In the event that all these macroeconomic conditions were met, even so, the exit from the stocks would still have other types of challenges.

The main one is to have a sufficient amount of net reserves to be able to meet any demand contained by exchange controls.

For the former Secretary of Finance, Miguel Kiguel, to get out of the trap it would still be necessary to negotiate with companies that want to send dollars to their parent companies, as was done with the importers with the Bopreal.

“Just as the importers were given a bonus, something similar should be thought of with the companies or that they access a quota per month. When the dollar is unified, no one knows if the exchange rate will remain at the level where the parallels are today” , he indicated.

He explained that this is so because “it is unknown what will happen to the dollars stored like those of these companies that could go abroad. This is the Government’s big doubt and the reason why it does not dismantle the restrictions. That is why it is often said that when leaving the stocks it is necessary to separate the treatment given to the flows from that of the stocks”.

For Kiguel, it will be necessary to continue exiting the exchange restrictions in installments.

The economist highlighted the need for Argentina to end the stocks as soon as possible, to improve its reputation in the world.

“Removing it would also help a liberal government that puts obstacles in the exchange system in terms of communication. And it would help in the future because it would not be necessary for someone to join the RIGI to have their money,” he explained.

In this scenario, The market believes that the appreciation of the peso is here to stay, and a new devaluation is not expected in the pipeline.

The peso has only been so appreciated four times in the last 30 years. In the last years of Convertibility, at the end of Cristina Kirchner’s second term, with Mauricio Macri in 2017 and the last months of Alberto Fernández. Each of these episodes was followed by large devaluations of the official exchange rate.
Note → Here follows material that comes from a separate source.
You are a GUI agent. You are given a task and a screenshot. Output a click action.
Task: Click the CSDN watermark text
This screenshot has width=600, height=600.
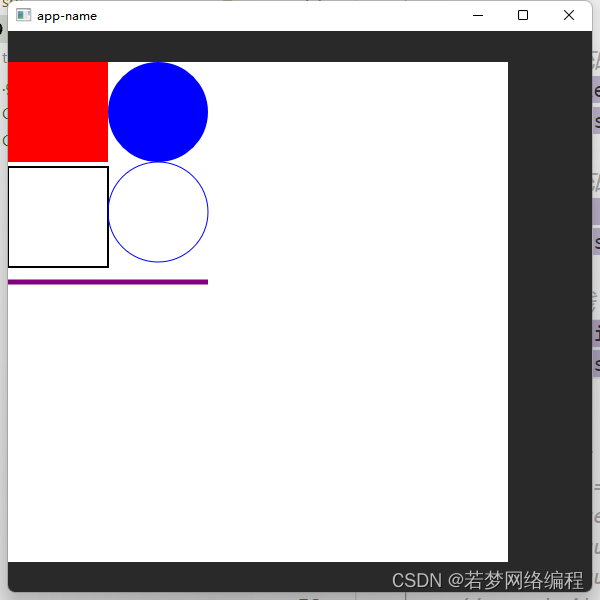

Given this scenario, a report from the consulting firm 1816 left some warnings. They explained that if the international context becomes complicated, the potential for the peso to fall could be large and the BCRA does not have net reserves to deal with it.

In addition, he warned that at this CCL, the stocks of pesos measured at the financial exchange rate already exceed US$100,000 million, if the private M3 + Treasury securities in non-banking private hands are taken.

And he indicated that at this type of change there are uncompetitive sectors (tourism, regional economies, some industries) that, if the status quo persists, could destroy employment without the guarantee that other more dynamic sectors can hire said workers.

Still, the report gives rise to optimism. It highlights that the combination of a country with a fiscal surplus (something that was not present in any of the 4 mentioned opportunities, the potential Vaca Muerta on the horizon and money laundering as a bridge in 2025 forces us to take seriously the possibility that the appreciated real exchange rate may extend over time.